Beobachter werteten diese Debatte, die von CNN übertragen wurde, als eine äußerst wichtige für Clinton, da es eine der letzten Möglichkeiten für sie sein könnte, sich gegen ihren parteiinternen Mitbewerber Obama zu profilieren, der in den letzten Wochen fast alle Vorwahlen gegen Clinton gewinnen konnte.

Laut Beobachtern wählte Clinton dabei eine Taktik, die einerseits ein hohes Maß an Fairness und Respekt gegenüber Obama ausstrahlen und unter anderem dadurch Sympathien gewinnen sollte, andererseits aber Obama zu bezichtigen, mit vielversprechenden Plänen ohne adäquates Konzept zu werben. Analysten betrachten dabei die Vorwahlen in New Hampshire als einen Schlüsselpunkt, denn bei diesen konnte Clinton durch ein sehr persönliches und emotionales Auftreten überzeugen. Clinton wolle nun weiter durch Emotionalität überzeugen, ohne dabei ihr Gesicht als seriöse und erfahrene Politikerin zu verlieren.

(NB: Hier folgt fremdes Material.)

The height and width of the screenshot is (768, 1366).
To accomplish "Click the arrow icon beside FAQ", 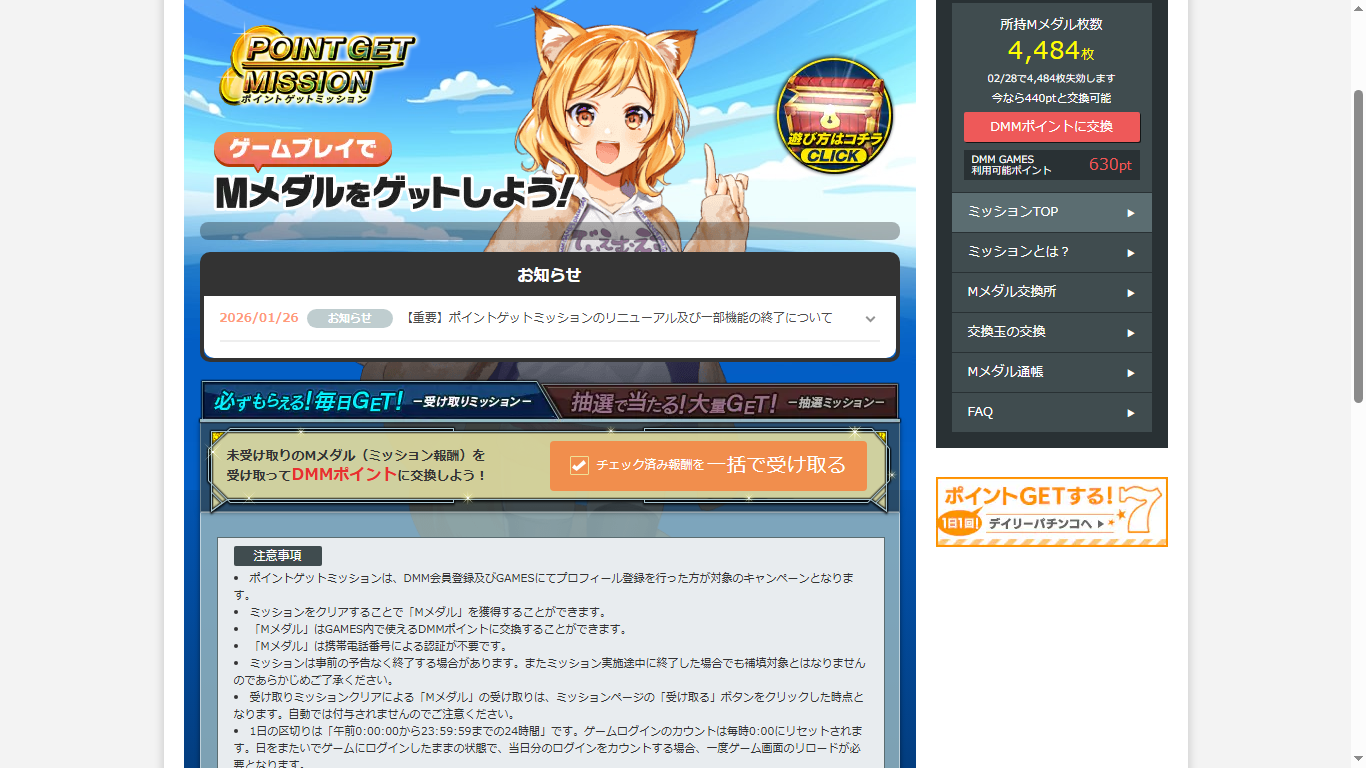I will [1131, 413].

Die Themen der Debatte waren weitgehend nicht neu, sondern schon lange Gegenstand des Wahlkampfes, so eine Krankenversicherung für die gesamte Bevölkerung, die es in den USA noch nicht gibt, der Irakkrieg und, nach den politischen Entwicklungen dort, auch die Kubapolitik. Dabei schrieben die Analysten den sachlichen Auseinandersetzungen bei dieser Debatte nicht den höchsten Stellenwert zu, da Obama und Clinton eine sehr ähnliche Politik verfolgen. Inhaltliche Reibungen werden eher im zwischenparteilichen Wahlkampf von Demokraten und Republikanern erwartet.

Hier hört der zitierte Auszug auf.